France says no wreckage from Airbus found yet
PARIS — France's transportation minister said Friday that French forces have found no signs of the Airbus A330 jet that vanished over the Atlantic and urged "extreme prudence" about suspected debris taken from the ocean.
Dominique Bussereau said he regretted that an announcement by Brazilian teams that they had recovered plane debris from Air France flight 447 turned out to be false.
The Brazilian air force announced Thursday afternoon that a helicopter plucked an airplane cargo pallet from the sea that came from the Air France flight, but then said six hours later that it was not from the Airbus.
"French authorities have been saying for several days that we have to be extremely prudent," Bussereau said. "Our planes and naval ships have seen nothing."
Bussereau said the search must continue and stressed that the priority was finding the flight recorders. The plane went down Sunday night with 228 people on board in the world's worst aviation disaster since 2001.
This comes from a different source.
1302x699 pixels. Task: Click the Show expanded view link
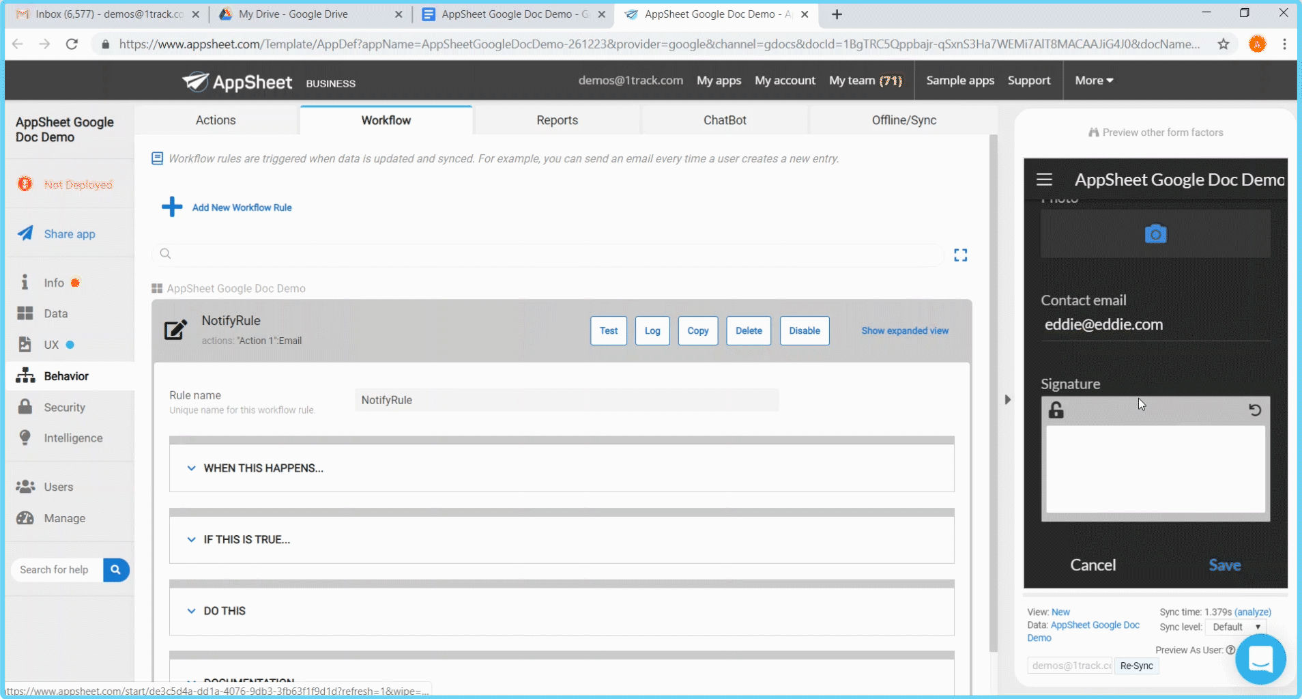(904, 330)
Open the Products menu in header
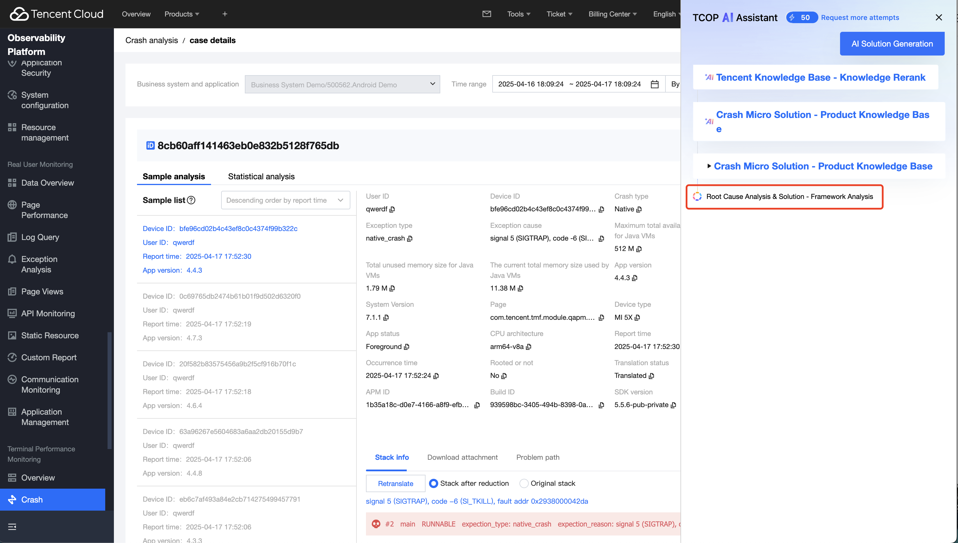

France's defense minister and the Pentagon have said there were no signs that terrorism was involved. Brazil's defense minister said the possibility was never considered.
French Foreign Minister Bernard Kouchner, speaking Thursday in Rio de Janeiro where he attended a Mass honoring the crash victims, said experts had not found signs that would back up a "terrorism theory."
Investigators are looking into whether malfunctions in instruments used to determine airspeed may have led the plane to be traveling at the wrong speed when it encountered turbulence from towering thunderstorms over the Atlantic Ocean.
Two aviation industry officials told The Associated Press on Thursday that investigators were studying the possibility that an external probe that measures air pressure may have iced over. The probe feeds data used to calculate air speed and altitude to onboard computers. Another possibility is that sensors inside the aircraft reading the data malfunctioned.
If the instruments were not reporting accurate information, the jet could have been traveling too fast or too slow as it hit turbulence from violent thunderstorms, according to the officials.
But Gerard Feldzer, a former Air France pilot, cautioned against drawing conclusions about the crash.
"We don't know whether there was depressurization. Perhaps a quarter of an hour later it was resolved and it (the cause of the crash) was something completely different."